Александр Гарднер
Руины Арсенала. Ричмонд, Вирджиния, апрель 1865 года
National Archives and Records Administration

Подобно слову «antique», «vintage» (в дальнейшем — «винтаж») употребляется (и злоупотребляется) во многих весьма несоответствующих самой его сути ситуациях. Его щедрое использование можно обнаружить в аукционных каталогах, в различных дилерских документах, и нередко оно функционирует едва ли не как модная замена словам «ранний» или «старый». И потому как «винтаж»-отпечатки практически без вариантов ценятся выше отпечатков более позднего периода, то становится очевидно, что под использованием этого слова понимается два значения: «более ценный» или «лучший».

Я думаю, что подобный выбор терминологии чрезвычайно неудачен. В оэнофилии (науке о вине, его производстве и всем, что с ним связано), откуда это слово, собственно, и пришло, им обозначается дата бутилирования, и значимость свою оно представляет не потому, что старое есть автоматически и лучшее, но как раз по совершенно иной причине. Дело в том, что лучшие сборы винограда, лучшие сорта вин в периоды их брожения из года в год бывают разными. Следовательно, «винтаж»-дата на бутылке вина отсылает знатока к качеству урожая какого-либо конкретного года.

Вряд ли подобная ситуация может быть применима к фотографии. Да, фотографы могут и количественно, и качественно выполнять более интересные работы в определенные годы, но вряд ли ранняя дата, проставленная на отпечатке, может рассматриваться как основная причина для определения его ценности. Но похоже, что мы крепко попали под влияние слова «винтаж», по крайней мере на данном этапе, и поэтому нам следовало бы выжать из него максимум пользы. Начнем с того, что отбросим в сторону все значения, пусть важные для любителей вин, но никак не для нас, и постараемся вывести функциональное, специфическое определение, уместное как раз для фотографии.

Один из выдающихся коллекционеров нашего времени Арнольд Крэйн из Чикаго в расцвете фотографического бума в семидесятых предложил свою точку отсчета в этой теме. В статье для The New York Times, озаглавленной им «Совет фотоколлекционера», он утверждает следующее: «Винтаж»-отпечаток — это отпечаток, что был сделан фотографом вскоре после экспонирования им негатива». То есть это именно то, что и подразумевается большинством дилеров и коллекционеров под термином «винтаж». Но определение это является неудовлетворительным. У него есть вводящая в заблуждение фраза, что косвенным образом увековечивает суть непонимания самих способов работы фотографа.

И фраза эта — «сделан фотографом». Дело в том, что большинство фотографий, к которым применяется слово «винтаж», в особенности изображения девятнадцатого столетия, как раз самими фотографами (авторами негативов) и не печаталось. У многих из них для выполнения подобного рода задач всегда под рукой были один или два специалиста. Тем не менее, дилеры в таких ситуациях считают уместным использование слова «винтаж». Тут я не буду возражать.

## Предоставленный материал

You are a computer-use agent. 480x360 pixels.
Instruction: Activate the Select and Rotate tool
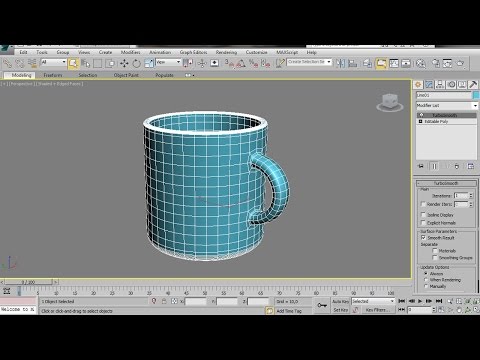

## Письменное задание
Отредактируйте часть текста о термине «винтаж» в фотографии, которая начинается со слов «Один из выдающихся» и заканчивается словами «способов работы фотографа.»: приведите ее заново, заменив «Арнольд Крэйн» на «Артур Крэйн».

## Решение задания
Один из выдающихся коллекционеров нашего времени Артур Крэйн из Чикаго в расцвете фотографического бума в семидесятых предложил свою точку отсчета в этой теме. В статье для The New York Times, озаглавленной им «Совет фотоколлекционера», он утверждает следующее: «Винтаж»-отпечаток — это отпечаток, что был сделан фотографом вскоре после экспонирования им негатива». То есть это именно то, что и подразумевается большинством дилеров и коллекционеров под термином «винтаж». Но определение это является неудовлетворительным. У него есть вводящая в заблуждение фраза, что косвенным образом увековечивает суть непонимания самих способов работы фотографа.